**GIVEN TASK 1**
In the backpressure valve patent, what locks the sleeve in place after the sleeve moves axially?
**GIVEN TASK 2**
According to the background section of the backpressure valve patent, why are boreholes drilled and completions installed?
**GIVEN TASK 3**
Rewrite the backpressure valve patent from "Description" to "and or cost.", putting "expensive" in place of "costly".

## BEGIN QUOTED PASSAGE

OPEN HOLE TIEBACK COMPLETION PRESSURE ACTIVATED BACKPRESSURE VALVE, SYSTEM, AND METHOD

Abstract

An open hole tieback completion pressure activated backpressure valve including a housing, a flapper articulated to the housing, a lock out sleeve axially movably disposed within the housing and operatively disposed in relation to the flapper, a seat operatively connected to the sleeve, and a profile that locks the sleeve in place after axial movement of the sleeve. A borehole system including an intervention-less closed lower completion system having delayed opening activation valves with a wellbore isolation valve uphole of a float shoe, and a casing tie-back completion including the valve. A method for completing an open hole including landing an object on a seat of an open hole tieback completion pressure activated backpressure valve, locking out the valve, releasing the object, and landing the same object on a well isolation valve of a lower completion.

Description

BACKGROUND

In the resource recovery industry and fluid sequestration industry boreholes are drilled in subsurface formations to access reserves that are deposited in the formations. Often it is necessary to install completions to control flow and solids production. Completions installations are often time consuming and costly endeavors and require precision in installation. The art will sell appreciate alternatives that reduce time and or cost.

SUMMARY

An embodiment of an open hole tieback completion pressure activated backpressure valve including a housing, a flapper articulated to the housing, a lock out sleeve axially movably disposed within the housing and operatively disposed in relation to the flapper, a seat operatively connected to the sleeve, and a profile that locks the sleeve in place after axial movement of the sleeve.

An embodiment of a borehole system including an intervention-less closed lower completion system having delayed opening activation valves with a wellbore isolation valve uphole of a float shoe, and a casing tie-back completion including the valve.

An embodiment of a method for completing an open hole including landing an object on a seat of an open hole tieback completion pressure activated backpressure valve, locking out the valve, releasing the object, and landing the same object on a well isolation valve of a lower completion.

## END QUOTED PASSAGE
## BEGIN DATA BLOCK

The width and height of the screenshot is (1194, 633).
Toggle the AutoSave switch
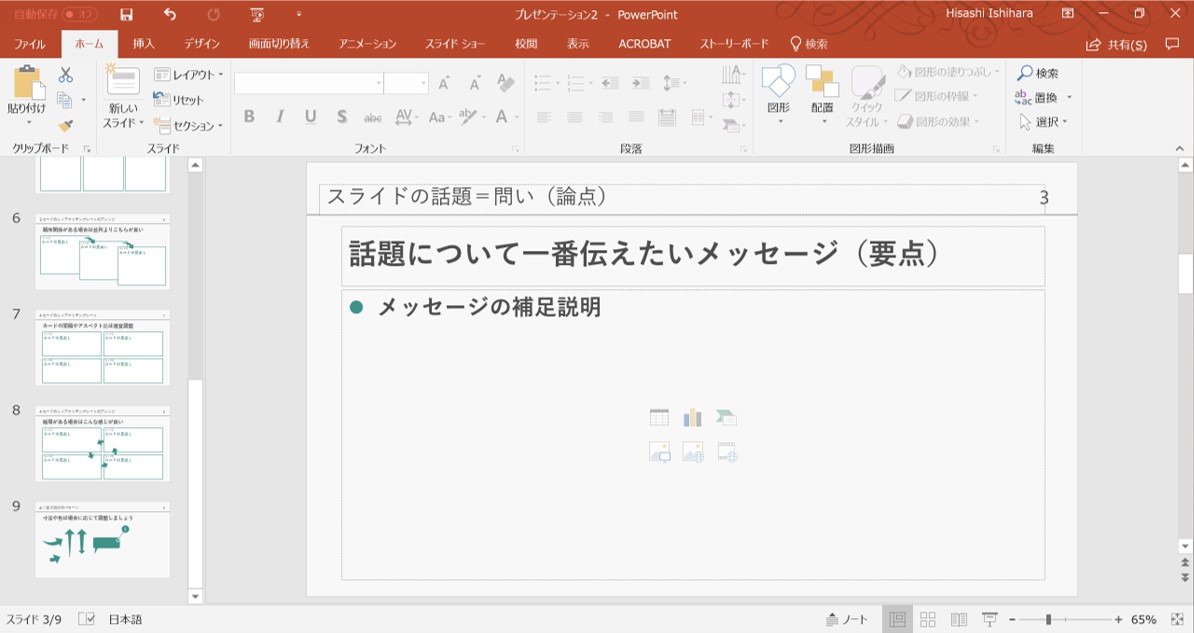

## END DATA BLOCK

**TASK RESPONSE 1**
A profile locks the sleeve in place.

**TASK RESPONSE 2**
Boreholes are drilled in subsurface formations to reach the reserves deposited in those formations. Completions are installed to control flow and solids production.

**TASK RESPONSE 3**
Description

BACKGROUND

In the resource recovery industry and fluid sequestration industry boreholes are drilled in subsurface formations to access reserves that are deposited in the formations. Often it is necessary to install completions to control flow and solids production. Completions installations are often time consuming and expensive endeavors and require precision in installation. The art will sell appreciate alternatives that reduce time and or cost.